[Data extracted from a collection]
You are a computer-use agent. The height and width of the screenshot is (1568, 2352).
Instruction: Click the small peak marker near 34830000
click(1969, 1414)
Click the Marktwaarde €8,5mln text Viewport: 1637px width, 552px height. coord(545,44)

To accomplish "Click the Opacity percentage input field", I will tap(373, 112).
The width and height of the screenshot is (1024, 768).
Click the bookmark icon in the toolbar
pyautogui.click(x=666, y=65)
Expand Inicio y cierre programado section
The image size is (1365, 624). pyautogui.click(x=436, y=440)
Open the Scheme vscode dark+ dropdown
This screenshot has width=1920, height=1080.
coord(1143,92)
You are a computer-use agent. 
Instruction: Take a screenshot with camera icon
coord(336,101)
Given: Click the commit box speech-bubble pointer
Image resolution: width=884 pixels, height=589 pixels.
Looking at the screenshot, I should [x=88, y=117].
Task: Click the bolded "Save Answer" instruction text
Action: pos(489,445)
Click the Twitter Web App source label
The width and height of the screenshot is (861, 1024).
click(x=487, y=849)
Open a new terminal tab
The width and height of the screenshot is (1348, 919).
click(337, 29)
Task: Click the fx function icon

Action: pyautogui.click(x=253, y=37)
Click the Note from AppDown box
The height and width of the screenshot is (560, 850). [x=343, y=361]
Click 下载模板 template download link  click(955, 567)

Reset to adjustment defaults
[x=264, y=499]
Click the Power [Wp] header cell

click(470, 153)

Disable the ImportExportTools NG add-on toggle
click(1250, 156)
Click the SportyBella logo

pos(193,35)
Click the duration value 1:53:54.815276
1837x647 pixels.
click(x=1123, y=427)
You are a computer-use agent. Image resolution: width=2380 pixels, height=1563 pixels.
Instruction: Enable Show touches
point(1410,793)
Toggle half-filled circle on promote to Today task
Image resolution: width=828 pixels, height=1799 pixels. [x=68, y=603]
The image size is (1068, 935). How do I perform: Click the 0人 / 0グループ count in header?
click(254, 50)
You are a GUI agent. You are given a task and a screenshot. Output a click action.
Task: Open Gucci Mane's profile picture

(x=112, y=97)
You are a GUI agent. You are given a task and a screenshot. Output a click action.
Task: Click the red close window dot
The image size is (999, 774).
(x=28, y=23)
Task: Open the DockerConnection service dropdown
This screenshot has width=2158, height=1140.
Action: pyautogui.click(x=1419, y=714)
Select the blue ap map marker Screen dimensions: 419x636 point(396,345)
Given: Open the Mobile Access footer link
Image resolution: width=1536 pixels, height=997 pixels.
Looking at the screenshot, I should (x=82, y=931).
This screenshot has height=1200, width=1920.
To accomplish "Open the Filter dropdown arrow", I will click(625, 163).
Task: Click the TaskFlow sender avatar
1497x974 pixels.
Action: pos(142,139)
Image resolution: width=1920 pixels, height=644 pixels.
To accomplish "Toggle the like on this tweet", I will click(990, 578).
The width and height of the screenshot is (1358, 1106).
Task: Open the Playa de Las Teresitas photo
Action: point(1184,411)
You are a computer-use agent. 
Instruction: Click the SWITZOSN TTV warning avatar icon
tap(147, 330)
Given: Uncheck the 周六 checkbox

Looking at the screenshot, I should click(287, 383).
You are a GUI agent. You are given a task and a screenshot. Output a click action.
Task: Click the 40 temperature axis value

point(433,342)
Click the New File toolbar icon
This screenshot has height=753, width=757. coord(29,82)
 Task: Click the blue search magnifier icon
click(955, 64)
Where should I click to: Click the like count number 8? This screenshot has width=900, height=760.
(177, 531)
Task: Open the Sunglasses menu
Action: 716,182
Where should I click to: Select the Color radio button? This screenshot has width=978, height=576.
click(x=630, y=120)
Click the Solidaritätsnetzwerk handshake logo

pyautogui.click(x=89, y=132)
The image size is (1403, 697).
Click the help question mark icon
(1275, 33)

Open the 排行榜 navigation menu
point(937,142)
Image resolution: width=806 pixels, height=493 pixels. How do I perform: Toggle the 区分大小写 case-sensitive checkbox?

### EXERCISE OBJECTIVE
Please rewrite the lines above as a numbered list, leaving out blank lines and covering all the records.

### WORKED ANSWER
1. You are a computer-use agent. The height and width of the screenshot is (1568, 2352).
2. Instruction: Click the small peak marker near 34830000
3. click(1969, 1414)
4. Click the Marktwaarde €8,5mln text Viewport: 1637px width, 552px height. coord(545,44)
5. To accomplish "Click the Opacity percentage input field", I will tap(373, 112).
6. The width and height of the screenshot is (1024, 768).
7. Click the bookmark icon in the toolbar
8. pyautogui.click(x=666, y=65)
9. Expand Inicio y cierre programado section
10. The image size is (1365, 624). pyautogui.click(x=436, y=440)
11. Open the Scheme vscode dark+ dropdown
12. This screenshot has width=1920, height=1080.
13. coord(1143,92)
14. You are a computer-use agent. 
15. Instruction: Take a screenshot with camera icon
16. coord(336,101)
17. Given: Click the commit box speech-bubble pointer
18. Image resolution: width=884 pixels, height=589 pixels.
19. Looking at the screenshot, I should [x=88, y=117].
20. Task: Click the bolded "Save Answer" instruction text
21. Action: pos(489,445)
22. Click the Twitter Web App source label
23. The width and height of the screenshot is (861, 1024).
24. click(x=487, y=849)
25. Open a new terminal tab
26. The width and height of the screenshot is (1348, 919).
27. click(337, 29)
28. Task: Click the fx function icon
29. Action: pyautogui.click(x=253, y=37)
30. Click the Note from AppDown box
31. The height and width of the screenshot is (560, 850). [x=343, y=361]
32. Click 下载模板 template download link  click(955, 567)
33. Reset to adjustment defaults
34. [x=264, y=499]
35. Click the Power [Wp] header cell
36. click(470, 153)
37. Disable the ImportExportTools NG add-on toggle
38. click(1250, 156)
39. Click the SportyBella logo
40. pos(193,35)
41. Click the duration value 1:53:54.815276
42. 1837x647 pixels.
43. click(x=1123, y=427)
44. You are a computer-use agent. Image resolution: width=2380 pixels, height=1563 pixels.
45. Instruction: Enable Show touches
46. point(1410,793)
47. Toggle half-filled circle on promote to Today task
48. Image resolution: width=828 pixels, height=1799 pixels. [x=68, y=603]
49. The image size is (1068, 935). How do I perform: Click the 0人 / 0グループ count in header?
50. click(254, 50)
51. You are a GUI agent. You are given a task and a screenshot. Output a click action.
52. Task: Open Gucci Mane's profile picture
53. (x=112, y=97)
54. You are a GUI agent. You are given a task and a screenshot. Output a click action.
55. Task: Click the red close window dot
56. The image size is (999, 774).
57. (x=28, y=23)
58. Task: Open the DockerConnection service dropdown
59. This screenshot has width=2158, height=1140.
60. Action: pyautogui.click(x=1419, y=714)
61. Select the blue ap map marker Screen dimensions: 419x636 point(396,345)
62. Given: Open the Mobile Access footer link
63. Image resolution: width=1536 pixels, height=997 pixels.
64. Looking at the screenshot, I should (x=82, y=931).
65. This screenshot has height=1200, width=1920.
66. To accomplish "Open the Filter dropdown arrow", I will click(625, 163).
67. Task: Click the TaskFlow sender avatar
68. 1497x974 pixels.
69. Action: pos(142,139)
70. Image resolution: width=1920 pixels, height=644 pixels.
71. To accomplish "Toggle the like on this tweet", I will click(990, 578).
72. The width and height of the screenshot is (1358, 1106).
73. Task: Open the Playa de Las Teresitas photo
74. Action: point(1184,411)
75. You are a computer-use agent. 
76. Instruction: Click the SWITZOSN TTV warning avatar icon
77. tap(147, 330)
78. Given: Uncheck the 周六 checkbox
79. Looking at the screenshot, I should click(287, 383).
80. You are a GUI agent. You are given a task and a screenshot. Output a click action.
81. Task: Click the 40 temperature axis value
82. point(433,342)
83. Click the New File toolbar icon
84. This screenshot has height=753, width=757. coord(29,82)
85.  Task: Click the blue search magnifier icon
86. click(955, 64)
87. Where should I click to: Click the like count number 8? This screenshot has width=900, height=760.
88. (177, 531)
89. Task: Open the Sunglasses menu
90. Action: 716,182
91. Where should I click to: Select the Color radio button? This screenshot has width=978, height=576.
92. click(x=630, y=120)
93. Click the Solidaritätsnetzwerk handshake logo
94. pyautogui.click(x=89, y=132)
95. The image size is (1403, 697).
96. Click the help question mark icon
97. (1275, 33)
98. Open the 排行榜 navigation menu
99. point(937,142)
100. Image resolution: width=806 pixels, height=493 pixels. How do I perform: Toggle the 区分大小写 case-sensitive checkbox?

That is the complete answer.